# LED strip/tape lights in the kitchen?



## Mr Ben (Mar 7, 2008)

Has anyone tried the LED tape lights as under cabinet lighting in their kitchen?

We're updating our kitchen and I want to add some task lighting under the wall cabinets to illuminate the work surface for when I'm cooking. I was looking at spots but we don't want to drill holes in to the existing units so we can't have halogen type spots, and most the LED lights that attached to the underside of the cabinet look horrible, so I started looking at LED strip/tape lighting, but I'm not sure if it would give enough light for task lighting?

Something like this:https://www.ledhut.co.uk/led-strip-lights/led-strip-kits/new-4-piece-led-strip-kit-4-x-30cm.html or even the Philips Hue strip: https://www.ledhut.co.uk/philips-hue-led-lightstrip-2m-multicolour.html

Anyone done this? Is it only good for mood lighting? Or would it give useful light?


----------



## Radish293 (Mar 16, 2012)

We've got them. Works really well. Sets a nice ambiance. 


Sent from my iPad using Tapatalk


----------



## NornIron (May 12, 2007)

We've got them too... good working light :thumb:


----------



## samwh91 (Dec 14, 2011)

We fit a lot of this at work.

The strip we tend to use comes in 3 versions. 5w 9w and 14w. The 9w is generally used for under counter lighting, anything lower tends to be too dim and the 14 is more if the led tape is the only source of light.
You could always use the brighter strip and dim it but then it can get quite costly. Just depends what you are after.

Alternatively, I fitted some of these from screwfix last week, they are very bright and simple to fit. http://www.screwfix.com/p/lap-ykt5b...able-cabinet-striplight-white-12w-912mm/5766r


----------



## packard (Jun 8, 2009)

I spent ages and ages looking for these..

In the end I go to these the JCC blade, proper company, great gurantee and great output and options to join. And so slim. Everyone who sees them inc. trade ask where and what they are as so good.

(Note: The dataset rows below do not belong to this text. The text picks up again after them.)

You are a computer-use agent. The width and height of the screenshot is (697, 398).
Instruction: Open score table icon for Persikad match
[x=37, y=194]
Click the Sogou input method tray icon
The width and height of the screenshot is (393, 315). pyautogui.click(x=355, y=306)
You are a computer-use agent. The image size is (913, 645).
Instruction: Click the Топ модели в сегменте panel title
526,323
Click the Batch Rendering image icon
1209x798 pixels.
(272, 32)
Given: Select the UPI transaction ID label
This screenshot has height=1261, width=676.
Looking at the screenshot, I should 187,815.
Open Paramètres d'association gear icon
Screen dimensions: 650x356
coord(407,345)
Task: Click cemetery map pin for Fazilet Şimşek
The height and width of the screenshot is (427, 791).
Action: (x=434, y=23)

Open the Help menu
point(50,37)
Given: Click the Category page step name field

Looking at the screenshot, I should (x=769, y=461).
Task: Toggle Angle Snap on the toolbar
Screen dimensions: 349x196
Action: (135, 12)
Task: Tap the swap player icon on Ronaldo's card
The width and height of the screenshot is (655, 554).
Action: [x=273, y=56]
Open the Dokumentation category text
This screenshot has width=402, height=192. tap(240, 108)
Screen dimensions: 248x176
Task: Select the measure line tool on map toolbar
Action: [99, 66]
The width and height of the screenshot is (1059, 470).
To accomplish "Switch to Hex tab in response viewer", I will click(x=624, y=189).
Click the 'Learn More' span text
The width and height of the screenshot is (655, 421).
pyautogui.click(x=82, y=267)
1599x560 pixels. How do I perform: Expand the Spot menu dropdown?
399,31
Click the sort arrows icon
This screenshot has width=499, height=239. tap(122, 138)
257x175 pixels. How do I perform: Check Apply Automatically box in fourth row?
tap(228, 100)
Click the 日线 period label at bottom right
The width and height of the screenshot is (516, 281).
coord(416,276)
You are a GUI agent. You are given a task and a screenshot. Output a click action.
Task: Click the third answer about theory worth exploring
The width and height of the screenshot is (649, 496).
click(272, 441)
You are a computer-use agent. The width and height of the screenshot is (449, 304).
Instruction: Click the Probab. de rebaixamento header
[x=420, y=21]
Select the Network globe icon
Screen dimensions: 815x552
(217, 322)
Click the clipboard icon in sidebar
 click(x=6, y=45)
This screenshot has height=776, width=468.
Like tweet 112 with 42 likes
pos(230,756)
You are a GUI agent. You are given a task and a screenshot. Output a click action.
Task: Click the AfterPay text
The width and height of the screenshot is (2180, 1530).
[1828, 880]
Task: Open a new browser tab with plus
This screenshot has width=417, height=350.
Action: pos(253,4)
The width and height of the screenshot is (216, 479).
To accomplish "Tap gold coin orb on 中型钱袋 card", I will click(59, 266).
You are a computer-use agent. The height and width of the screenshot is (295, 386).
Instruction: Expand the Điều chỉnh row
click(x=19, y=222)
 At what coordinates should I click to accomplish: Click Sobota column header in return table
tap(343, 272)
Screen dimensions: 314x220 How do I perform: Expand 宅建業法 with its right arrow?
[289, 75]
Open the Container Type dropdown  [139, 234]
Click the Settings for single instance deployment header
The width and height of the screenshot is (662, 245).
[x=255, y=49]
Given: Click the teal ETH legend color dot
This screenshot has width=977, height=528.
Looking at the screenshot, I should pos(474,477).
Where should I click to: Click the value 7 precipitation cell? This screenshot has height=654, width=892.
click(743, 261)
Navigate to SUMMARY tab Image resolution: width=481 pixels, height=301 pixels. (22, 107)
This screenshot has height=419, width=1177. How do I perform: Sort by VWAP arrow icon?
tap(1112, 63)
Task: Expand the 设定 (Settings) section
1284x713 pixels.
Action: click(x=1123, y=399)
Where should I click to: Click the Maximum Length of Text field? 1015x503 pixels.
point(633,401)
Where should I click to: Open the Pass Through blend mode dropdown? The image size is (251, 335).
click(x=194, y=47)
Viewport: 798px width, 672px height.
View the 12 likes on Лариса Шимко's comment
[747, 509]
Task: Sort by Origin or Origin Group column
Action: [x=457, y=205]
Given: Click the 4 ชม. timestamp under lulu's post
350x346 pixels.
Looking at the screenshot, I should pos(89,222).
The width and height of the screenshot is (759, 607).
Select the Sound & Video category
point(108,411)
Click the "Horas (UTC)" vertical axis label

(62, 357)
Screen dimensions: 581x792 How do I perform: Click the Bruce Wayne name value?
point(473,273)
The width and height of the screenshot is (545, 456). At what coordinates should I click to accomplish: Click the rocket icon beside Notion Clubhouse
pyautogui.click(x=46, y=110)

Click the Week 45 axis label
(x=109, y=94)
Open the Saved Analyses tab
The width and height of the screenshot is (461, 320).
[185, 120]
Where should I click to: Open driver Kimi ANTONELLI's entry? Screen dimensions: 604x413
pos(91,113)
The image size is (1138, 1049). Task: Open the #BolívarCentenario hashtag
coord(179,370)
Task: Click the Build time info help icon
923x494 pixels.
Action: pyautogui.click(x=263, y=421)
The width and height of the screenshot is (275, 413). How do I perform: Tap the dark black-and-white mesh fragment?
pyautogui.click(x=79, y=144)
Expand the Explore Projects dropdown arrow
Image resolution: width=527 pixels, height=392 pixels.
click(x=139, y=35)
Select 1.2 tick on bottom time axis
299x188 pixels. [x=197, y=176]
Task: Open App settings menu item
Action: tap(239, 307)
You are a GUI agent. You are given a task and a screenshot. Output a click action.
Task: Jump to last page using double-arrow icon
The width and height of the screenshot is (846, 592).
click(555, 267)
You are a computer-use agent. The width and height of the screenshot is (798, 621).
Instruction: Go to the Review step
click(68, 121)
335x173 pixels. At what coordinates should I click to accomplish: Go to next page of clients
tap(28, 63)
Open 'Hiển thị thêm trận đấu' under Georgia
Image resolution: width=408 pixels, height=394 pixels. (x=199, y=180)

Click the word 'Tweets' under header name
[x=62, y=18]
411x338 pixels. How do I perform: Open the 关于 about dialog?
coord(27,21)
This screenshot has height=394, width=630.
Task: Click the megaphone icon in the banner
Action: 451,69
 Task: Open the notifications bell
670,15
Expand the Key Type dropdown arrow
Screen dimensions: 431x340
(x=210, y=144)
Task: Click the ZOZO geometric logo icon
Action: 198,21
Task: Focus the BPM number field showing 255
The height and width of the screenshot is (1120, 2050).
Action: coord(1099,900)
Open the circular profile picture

http://www.jcc.co.uk/lighting/skyblade-8w/

Different wattages are available.

Lots of major electrical wholesalers stock them.


----------



## enc (Jan 25, 2006)

yep its good stuff,

consider colour temperature ... 3000k is warm light 4000k and beyond is cool light.


----------



## Mr Ben (Mar 7, 2008)

Thanks everyone  Great info.


----------